## Exercise requirements
• a. In the passage about the Thaulows and Edvard Munch, what animal was Milly Thaulow especially fond of?
• b. From the passage about the Thaulows and Edvard Munch, reproduce the part that opens with the words containing "Milly was young" and closes with "get crossed again.".

It was a complicated circle. One strand of this late 19th century Norwegian artists group was Milly Thaulow, who, with an admiral for a father, and her marriage, to Carl Thaulow, a captain in the medical corps counted as a "prominent" member of society. She was especially fond of cats. Her living room featured, along with cats, original art, some of it painted by her brother-in-law, Frits Thaulow (October 20, 1847 to November 5, 1906).
Milly was young and pretty, and having an affair with Edvard Munch. Munch wrote a novel about their relations, and that manuscript is where we learn that Milly could be evasive by thrusting a cat into the arms of Edvard.
Milly's husband was a cousin of Munch's. As obviously was Frits. Frits Thaulow was a patron of Edvard Munch's and himself an artist. He went out of his way to buy Munch's art, and arrange for grants for Munch. Munch at this time was so poor that he used cardboard from the trash, both sides, for his own painting. Both the avant garde and the establishment praised Frits Thaulow's snow scenes. Claude Monet, traveled to Norway for the purpose of meeting Thaulow. When you consider that the landscapes of Thaulow's are superior to those of Munch's, according to past and some present critics, the threads of the circle get crossed again.

## Given records
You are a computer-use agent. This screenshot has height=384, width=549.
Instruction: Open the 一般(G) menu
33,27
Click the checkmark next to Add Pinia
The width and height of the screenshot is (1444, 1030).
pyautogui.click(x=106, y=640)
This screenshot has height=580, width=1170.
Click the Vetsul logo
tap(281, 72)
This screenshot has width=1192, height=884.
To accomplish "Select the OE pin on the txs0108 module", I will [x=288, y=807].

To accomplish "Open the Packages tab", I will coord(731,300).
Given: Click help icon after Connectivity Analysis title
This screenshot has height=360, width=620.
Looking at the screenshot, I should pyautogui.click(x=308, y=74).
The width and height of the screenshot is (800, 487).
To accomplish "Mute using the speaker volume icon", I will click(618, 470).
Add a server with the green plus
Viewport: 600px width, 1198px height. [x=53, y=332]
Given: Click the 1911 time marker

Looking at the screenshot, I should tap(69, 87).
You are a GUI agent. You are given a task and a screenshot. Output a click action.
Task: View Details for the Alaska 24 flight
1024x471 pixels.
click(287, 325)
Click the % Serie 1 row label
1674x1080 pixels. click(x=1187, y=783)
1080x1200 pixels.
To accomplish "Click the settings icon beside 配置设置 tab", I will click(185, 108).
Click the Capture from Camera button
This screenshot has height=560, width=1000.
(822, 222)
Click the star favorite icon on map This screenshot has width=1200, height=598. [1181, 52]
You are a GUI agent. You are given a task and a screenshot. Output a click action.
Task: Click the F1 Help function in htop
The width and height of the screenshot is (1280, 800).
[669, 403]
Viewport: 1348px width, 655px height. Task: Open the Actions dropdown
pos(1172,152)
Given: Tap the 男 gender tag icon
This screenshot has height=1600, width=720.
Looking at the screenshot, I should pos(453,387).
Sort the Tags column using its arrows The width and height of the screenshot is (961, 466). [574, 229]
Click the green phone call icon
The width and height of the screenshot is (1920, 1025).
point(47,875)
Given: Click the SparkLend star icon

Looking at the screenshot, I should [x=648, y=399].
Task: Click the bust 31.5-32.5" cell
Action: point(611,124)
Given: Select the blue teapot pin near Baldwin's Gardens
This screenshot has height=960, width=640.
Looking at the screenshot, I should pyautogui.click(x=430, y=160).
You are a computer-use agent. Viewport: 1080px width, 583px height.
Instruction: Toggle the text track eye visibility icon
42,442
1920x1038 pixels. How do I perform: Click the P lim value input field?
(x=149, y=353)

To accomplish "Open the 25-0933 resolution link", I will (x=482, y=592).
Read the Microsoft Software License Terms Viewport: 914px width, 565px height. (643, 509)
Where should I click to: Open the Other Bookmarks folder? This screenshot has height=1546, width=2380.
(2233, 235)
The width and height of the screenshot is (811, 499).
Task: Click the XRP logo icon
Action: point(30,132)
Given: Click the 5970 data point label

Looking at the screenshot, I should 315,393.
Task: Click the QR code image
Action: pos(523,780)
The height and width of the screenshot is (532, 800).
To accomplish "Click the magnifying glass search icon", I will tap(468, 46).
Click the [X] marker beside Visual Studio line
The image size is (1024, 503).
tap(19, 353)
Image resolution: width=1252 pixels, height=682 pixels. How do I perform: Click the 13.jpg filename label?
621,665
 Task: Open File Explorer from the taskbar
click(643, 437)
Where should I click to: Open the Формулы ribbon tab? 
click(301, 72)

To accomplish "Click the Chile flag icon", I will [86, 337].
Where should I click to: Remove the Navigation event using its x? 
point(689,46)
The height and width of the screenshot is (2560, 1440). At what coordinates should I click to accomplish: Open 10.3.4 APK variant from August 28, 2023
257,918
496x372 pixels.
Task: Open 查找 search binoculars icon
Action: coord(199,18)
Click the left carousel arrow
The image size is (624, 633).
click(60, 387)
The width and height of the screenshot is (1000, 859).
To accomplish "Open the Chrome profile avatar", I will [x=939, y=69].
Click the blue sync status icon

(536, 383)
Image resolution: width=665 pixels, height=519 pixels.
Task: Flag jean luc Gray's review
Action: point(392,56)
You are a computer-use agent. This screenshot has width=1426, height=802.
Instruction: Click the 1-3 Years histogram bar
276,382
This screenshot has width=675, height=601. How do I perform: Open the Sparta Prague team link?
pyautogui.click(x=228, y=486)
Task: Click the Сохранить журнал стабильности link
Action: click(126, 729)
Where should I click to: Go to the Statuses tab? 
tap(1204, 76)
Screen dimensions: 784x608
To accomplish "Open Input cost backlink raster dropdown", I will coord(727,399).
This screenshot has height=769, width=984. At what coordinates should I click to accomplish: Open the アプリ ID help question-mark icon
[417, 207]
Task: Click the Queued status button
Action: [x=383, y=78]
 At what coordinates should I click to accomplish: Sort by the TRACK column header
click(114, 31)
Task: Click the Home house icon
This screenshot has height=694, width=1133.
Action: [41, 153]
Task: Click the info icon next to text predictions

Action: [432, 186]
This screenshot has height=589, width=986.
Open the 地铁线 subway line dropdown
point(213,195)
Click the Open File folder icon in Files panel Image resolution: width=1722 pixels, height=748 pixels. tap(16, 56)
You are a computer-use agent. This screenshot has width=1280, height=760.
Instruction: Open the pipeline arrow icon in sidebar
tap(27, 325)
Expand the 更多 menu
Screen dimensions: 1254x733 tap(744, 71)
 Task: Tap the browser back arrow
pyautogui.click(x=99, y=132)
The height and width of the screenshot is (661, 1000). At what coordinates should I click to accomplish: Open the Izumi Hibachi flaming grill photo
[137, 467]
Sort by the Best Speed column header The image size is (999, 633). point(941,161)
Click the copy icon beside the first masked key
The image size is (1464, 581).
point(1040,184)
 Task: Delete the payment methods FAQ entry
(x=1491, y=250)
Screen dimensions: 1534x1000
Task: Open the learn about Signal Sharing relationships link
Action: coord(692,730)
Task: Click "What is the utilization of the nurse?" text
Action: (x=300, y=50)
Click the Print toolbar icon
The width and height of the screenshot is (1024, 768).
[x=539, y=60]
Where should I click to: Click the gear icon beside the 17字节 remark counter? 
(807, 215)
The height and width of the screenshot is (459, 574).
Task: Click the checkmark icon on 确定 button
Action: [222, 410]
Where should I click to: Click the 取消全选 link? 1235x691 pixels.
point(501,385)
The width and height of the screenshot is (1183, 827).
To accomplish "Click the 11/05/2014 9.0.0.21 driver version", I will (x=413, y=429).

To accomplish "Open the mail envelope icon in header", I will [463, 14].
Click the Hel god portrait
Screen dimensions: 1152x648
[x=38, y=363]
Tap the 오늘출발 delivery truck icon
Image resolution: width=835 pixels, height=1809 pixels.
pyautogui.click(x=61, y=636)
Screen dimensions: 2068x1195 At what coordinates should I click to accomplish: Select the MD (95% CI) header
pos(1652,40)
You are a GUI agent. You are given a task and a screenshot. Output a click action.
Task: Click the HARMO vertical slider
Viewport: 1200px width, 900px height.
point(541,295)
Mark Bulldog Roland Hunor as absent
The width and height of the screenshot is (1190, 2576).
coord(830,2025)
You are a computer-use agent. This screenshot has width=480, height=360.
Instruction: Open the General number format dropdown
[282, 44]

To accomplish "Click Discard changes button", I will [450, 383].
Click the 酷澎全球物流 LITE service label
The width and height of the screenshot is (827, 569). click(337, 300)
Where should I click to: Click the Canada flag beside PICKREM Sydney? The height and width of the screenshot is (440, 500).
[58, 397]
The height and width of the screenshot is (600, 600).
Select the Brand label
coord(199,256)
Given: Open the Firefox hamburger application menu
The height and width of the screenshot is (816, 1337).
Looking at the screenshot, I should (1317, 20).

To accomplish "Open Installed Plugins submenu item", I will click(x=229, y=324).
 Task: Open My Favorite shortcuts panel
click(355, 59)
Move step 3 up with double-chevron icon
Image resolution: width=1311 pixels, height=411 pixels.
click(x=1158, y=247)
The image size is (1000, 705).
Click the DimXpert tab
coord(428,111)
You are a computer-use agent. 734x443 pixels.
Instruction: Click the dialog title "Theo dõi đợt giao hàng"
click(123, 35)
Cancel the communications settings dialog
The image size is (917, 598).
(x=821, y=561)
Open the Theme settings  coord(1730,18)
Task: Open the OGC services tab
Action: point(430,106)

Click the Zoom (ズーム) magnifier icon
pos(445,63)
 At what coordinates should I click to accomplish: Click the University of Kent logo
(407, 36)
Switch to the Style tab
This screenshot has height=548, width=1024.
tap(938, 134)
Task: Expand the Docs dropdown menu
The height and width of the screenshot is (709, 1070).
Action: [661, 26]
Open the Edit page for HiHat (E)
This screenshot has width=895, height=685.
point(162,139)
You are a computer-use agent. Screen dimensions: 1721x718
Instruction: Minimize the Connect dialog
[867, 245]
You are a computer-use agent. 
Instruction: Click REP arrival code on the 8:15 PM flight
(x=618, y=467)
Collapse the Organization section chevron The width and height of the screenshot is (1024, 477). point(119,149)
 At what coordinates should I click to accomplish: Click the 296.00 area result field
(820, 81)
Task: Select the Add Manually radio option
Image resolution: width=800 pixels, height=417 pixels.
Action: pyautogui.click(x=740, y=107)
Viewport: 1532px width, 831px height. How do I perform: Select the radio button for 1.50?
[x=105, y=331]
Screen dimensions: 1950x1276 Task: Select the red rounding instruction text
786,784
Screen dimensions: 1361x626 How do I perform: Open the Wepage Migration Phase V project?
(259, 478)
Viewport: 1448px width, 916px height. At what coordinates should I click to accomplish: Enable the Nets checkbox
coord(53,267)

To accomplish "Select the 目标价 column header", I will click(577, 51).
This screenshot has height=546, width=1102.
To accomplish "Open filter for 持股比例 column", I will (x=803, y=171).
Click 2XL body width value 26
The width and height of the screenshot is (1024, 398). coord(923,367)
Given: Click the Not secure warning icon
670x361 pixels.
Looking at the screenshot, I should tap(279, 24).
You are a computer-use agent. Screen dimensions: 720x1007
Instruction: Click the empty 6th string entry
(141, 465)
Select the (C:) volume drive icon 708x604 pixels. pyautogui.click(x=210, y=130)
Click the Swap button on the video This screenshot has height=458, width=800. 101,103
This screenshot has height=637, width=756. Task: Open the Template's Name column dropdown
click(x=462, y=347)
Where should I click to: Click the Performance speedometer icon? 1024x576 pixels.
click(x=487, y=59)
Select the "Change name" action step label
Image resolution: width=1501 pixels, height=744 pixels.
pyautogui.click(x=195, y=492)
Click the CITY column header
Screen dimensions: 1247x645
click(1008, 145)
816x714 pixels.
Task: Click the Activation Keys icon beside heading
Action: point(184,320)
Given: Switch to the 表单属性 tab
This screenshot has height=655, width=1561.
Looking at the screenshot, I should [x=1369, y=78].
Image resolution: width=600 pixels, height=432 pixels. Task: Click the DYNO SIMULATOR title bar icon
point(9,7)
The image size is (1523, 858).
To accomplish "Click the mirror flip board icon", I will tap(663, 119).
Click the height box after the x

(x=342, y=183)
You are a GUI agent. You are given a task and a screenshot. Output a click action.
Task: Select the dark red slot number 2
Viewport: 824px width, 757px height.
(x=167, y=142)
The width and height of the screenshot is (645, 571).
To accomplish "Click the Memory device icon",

## Outputs for the tasks
• a. Cats

• b.
Milly was young and pretty, and having an affair with Edvard Munch. Munch wrote a novel about their relations, and that manuscript is where we learn that Milly could be evasive by thrusting a cat into the arms of Edvard.
Milly's husband was a cousin of Munch's. As obviously was Frits. Frits Thaulow was a patron of Edvard Munch's and himself an artist. He went out of his way to buy Munch's art, and arrange for grants for Munch. Munch at this time was so poor that he used cardboard from the trash, both sides, for his own painting. Both the avant garde and the establishment praised Frits Thaulow's snow scenes. Claude Monet, traveled to Norway for the purpose of meeting Thaulow. When you consider that the landscapes of Thaulow's are superior to those of Munch's, according to past and some present critics, the threads of the circle get crossed again.